En mi caso, los juicios bellos, imaginativos o colmados de arte le quitan al cerdo —por seguir con la figura— un poco de mugre; o lo convierten en un cerdo que ha aprendido a razonar y que de vez en cuando vomita una flor. Lo contrario, en general, no me compete: es decir, que alguien diga tonterías, o sus juicios sean más bien anatemas o insultos disfrazados de razonamiento; tal cosa no lo convierte de inmediato en un lechón a mis ojos. Lo escucho, leo e intento obtener algo bueno de la charla o de nuestro encuentro (o me largo de allí). Por el contrario, lo que un ser humano moldeado a la Carlyle desea, por principio, es que el genio creador, artista u hombre de letras sea también un hombre que lleve una vida virtuosa la cual pueda ser ensalzada y aplaudida. Sueños guajiros. Como el idealista puro o el fascista romántico que es, el carlyle de todas las épocas desea que la realidad y la idea concuerden con su propia moral —la que él impone— y anhela que la vida de un “genio” sea también genial y ejemplar.

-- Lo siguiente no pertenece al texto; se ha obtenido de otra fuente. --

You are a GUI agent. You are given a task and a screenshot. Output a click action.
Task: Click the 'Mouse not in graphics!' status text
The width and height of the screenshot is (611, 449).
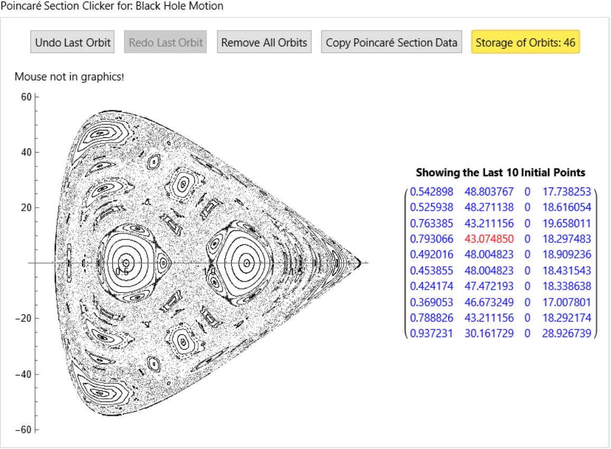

Termino esta columna refiriéndome a una anécdota acerca del hombre cuyas ideas lo arrastraron hasta “horribles despeñaderos” y cuyos libros son “enfermizos y no sanos.” Madame de Genlis (1746-1830) relata que Juan Jacobo Rousseau solía cenar con ella y su marido, y el vino que le ofrecían parecía ser muy de su agrado. En consecuencia, el anfitrión, el señor de Genlis, le pidió permiso para enviarle dos de esas botellas de regalo. Rousseau aceptó, pero cuando a la mañana siguiente el regalo llegó a su casa Juan Jacobo se encolerizó, pues en lugar de dos botellas de vino le habían enviado veinticinco botellas. Las devolvió de inmediato acompañadas de una escueta nota de desprecio. Él había aceptado un presente, no que pertrecharan su bodega de vino. La historia viene narrada en Antología del retrato (de Saint Simon a Tocqueville), que llevó a cabo E.M. Cioran (Hueders; 2015). El matrimonio Genlis debió quedar estupefacto ante el desplante del autor de El contrato social. ¿Para qué lo invitaban entonces? ¿Acaso no se dieron cuenta de que el hombre que lo incendió “todo” era insoportable y tenía envenenada el alma?